Curly Oden

No. 2, 12
- Positions: Running back; Punt returner;

Personal information
- Born: May 10, 1899 Stockholm, Sweden
- Died: August 3, 1978 (aged 79) Cranston, Rhode Island, U.S.
- Listed height: 5 ft 6 in (1.68 m)
- Listed weight: 163 lb (74 kg)

Career information
- High school: Classical (Cranston, Rhode Island)
- College: Brown

Career history
- Providence Steam Roller (1925–1931); Boston Braves (1932);

Awards and highlights
- NFL champion (1928); 2× Second-team All-Pro (1926, 1928);
- Stats at Pro Football Reference

= Curly Oden =

American football player (1899–1978)

Olaf Gustave Hazard "Curly" Oden (May 10, 1899 – August 3, 1978) was an American football running back and punt returner in the National Football League (NFL) for the Providence Steam Roller and the Boston Braves.

==Biography==
A native of Stockholm, Sweden, Oden attended Classical High School in Providence, Rhode Island, where he captained the school's ice hockey team in 1917, and remained a fixture in Rhode Island hockey throughout the 1920s. He played college football at Brown University, scoring eight touchdowns and passing for five more as a senior. Also a star shortstop, Oden was invited to a tryout for the major league Brooklyn Robins. He graduated from Brown in 1921, and was inducted into the university's athletic hall of fame in 1971.

In 1921, Brown head coach Harry Pattee honored Oden as the godfather for his son, Jay Pattee.

Oden's NFL career began with Providence in 1925, and he soon became a star player. He was a member of the Steam Roller's 1928 league championship squad, and played with Providence through 1931. He played a single game with the NFL's Boston Braves in 1932, his final professional season.

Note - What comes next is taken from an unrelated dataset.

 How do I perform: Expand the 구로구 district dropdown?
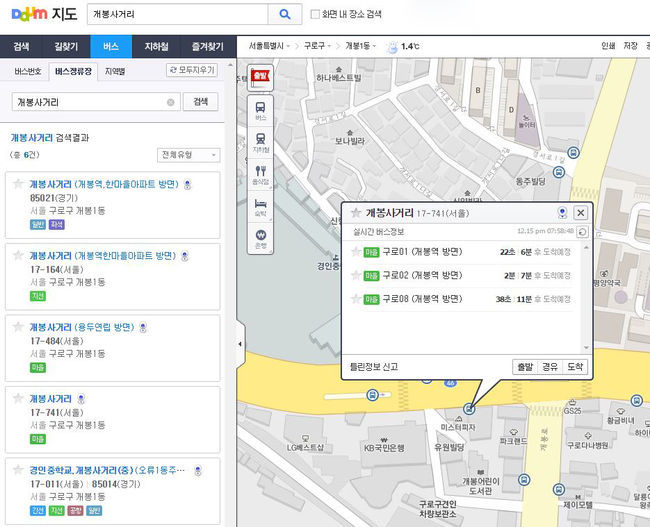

In his career, Oden rushed for eight touchdowns, caught four more in the air, passed for two, and scored five on kickoff and punt returns, a league record at the time.

From 1926 to 1928, Oden played summer baseball for Falmouth in the Cape Cod Baseball League. An all-league shortstop who also managed the team in 1927 and 1928, Oden was known for his "timely hitting and accurate throwing," and was "the king of the base stealers in the league," having "thrilled the crowds on several occasions by stealing home."